CONTEXTUAL HYPERNETWORKS FOR NOVEL FEATURE ADAPTATION

Abstract

While deep learning has obtained state-of-the-art results in many applications, the adaptation of neural network architectures to incorporate new output features remains a challenge, as a neural networks are commonly trained to produce a fixed output dimension. This issue is particularly severe in online learning settings, where new output features, such as items in a recommender system, are added continually with few or no associated observations. As such, methods for adapting neural networks to novel features which are both time and data-efficient are desired. To address this, we propose the Contextual HyperNetwork (CHN), an auxiliary model which generates parameters for extending the base model to a new feature, by utilizing both existing data as well as any observations and/or metadata associated with the new feature. At prediction time, the CHN requires only a single forward pass through a neural network, yielding a significant speed-up when compared to re-training and fine-tuning approaches. To assess the performance of CHNs, we use a CHN to augment a partial variational autoencoder (P-VAE), a deep generative model which can impute the values of missing features in sparsely-observed data. We show that this system obtains improved few-shot learning performance for novel features over existing imputation and meta-learning baselines across recommender systems, e-learning, and healthcare tasks.

1. INTRODUCTION

In many deep learning application domains, it is common to see the set of predictions made by a model grow over time: a new item may be introduced into a recommender system, a new question may be added to a survey, or a new disease may require diagnosis. In such settings, it is valuable to be able to accurately predict the values that this feature takes within data points for which it is unobserved: for example, predicting whether a user will enjoy a new movie in a recommender system, or predicting how a user will answer a new question in a questionnaire. On the introduction of a new feature, there may be few or no labelled data points containing observed values for it; a newly added movie may have received very few or even no ratings. The typically poor performance of machine learning models in this low-data regime is often referred to as the cold-start problem (Schein et al., 2002; Lika et al., 2014; Lam et al., 2008) , which is prevalent not only in recommender systems but also in applications where high quality data is sparse. This presents a key challenge: the adaptation of a deep learning model to accurately predict the new feature values in the low data regime. On one hand, it is often required to deploy the model in applications immediately upon the arrival of new features, so it is impractical for the adaptation to wait until much more data has been acquired.
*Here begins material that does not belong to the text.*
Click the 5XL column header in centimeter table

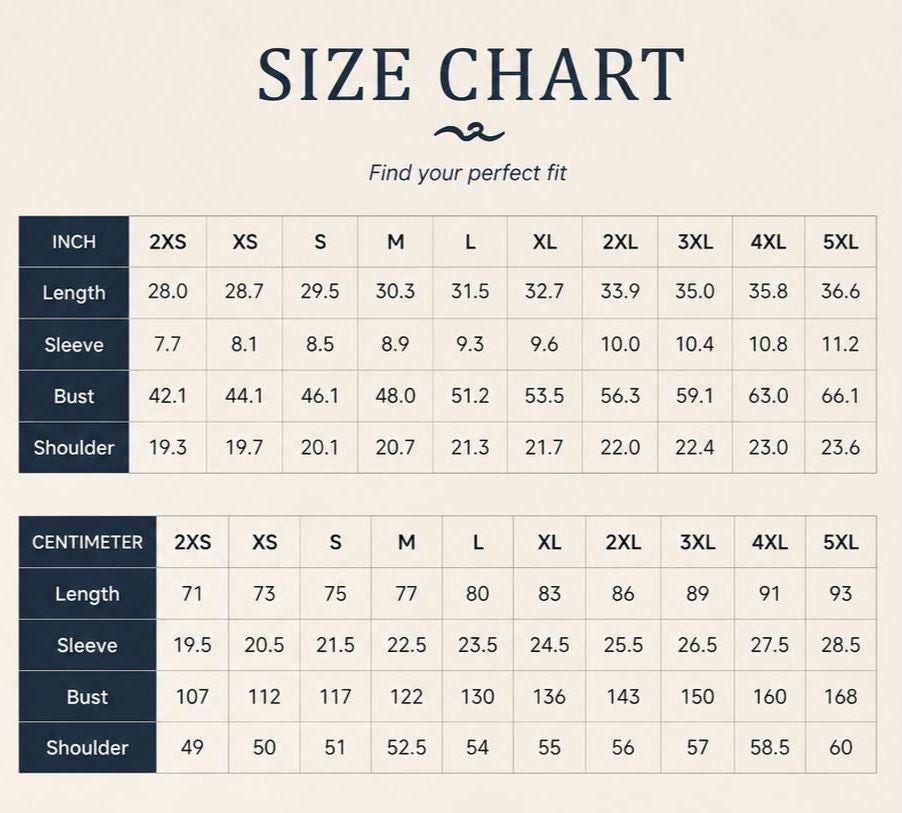pyautogui.click(x=840, y=542)
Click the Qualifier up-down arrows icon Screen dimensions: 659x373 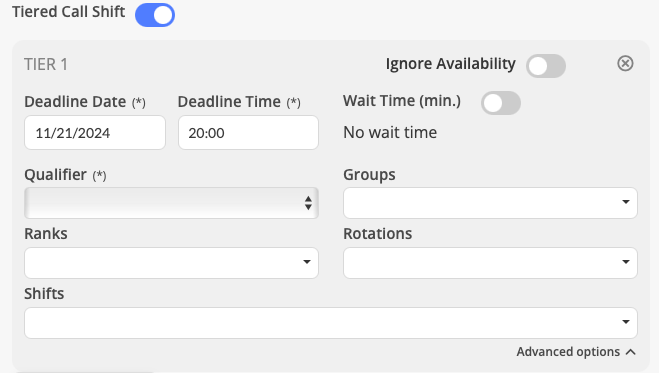click(x=308, y=203)
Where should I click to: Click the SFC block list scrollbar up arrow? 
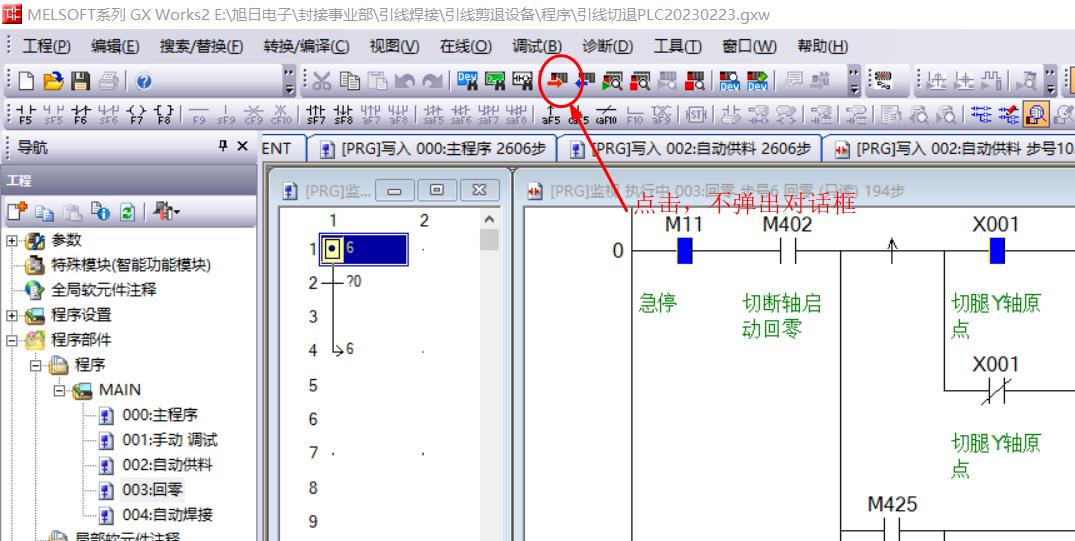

On the other hand, simply retraining the model every time a new feature is introduced is computationally costly, and may fall victim to severe over-fitting if there are only a small number of observations available for the new feature. Few-shot learning (Snell et al., 2017; Requeima et al., 2019; Vinyals et al., 2016; Gordon et al., 2018) has seen great successes in recent years, particularly in image classification tasks; however, these approaches typically treat all tasks as independent of one another. We wish to extend these ideas to the challenge of extending deep learning models to new output features, using a method which captures how a new feature relates to the existing features in the model. Furthermore, we seek a method that is computationally efficient, ideally requiring no fine-tuning of the model, and that is resistant to over-fitting in the few-shot regime.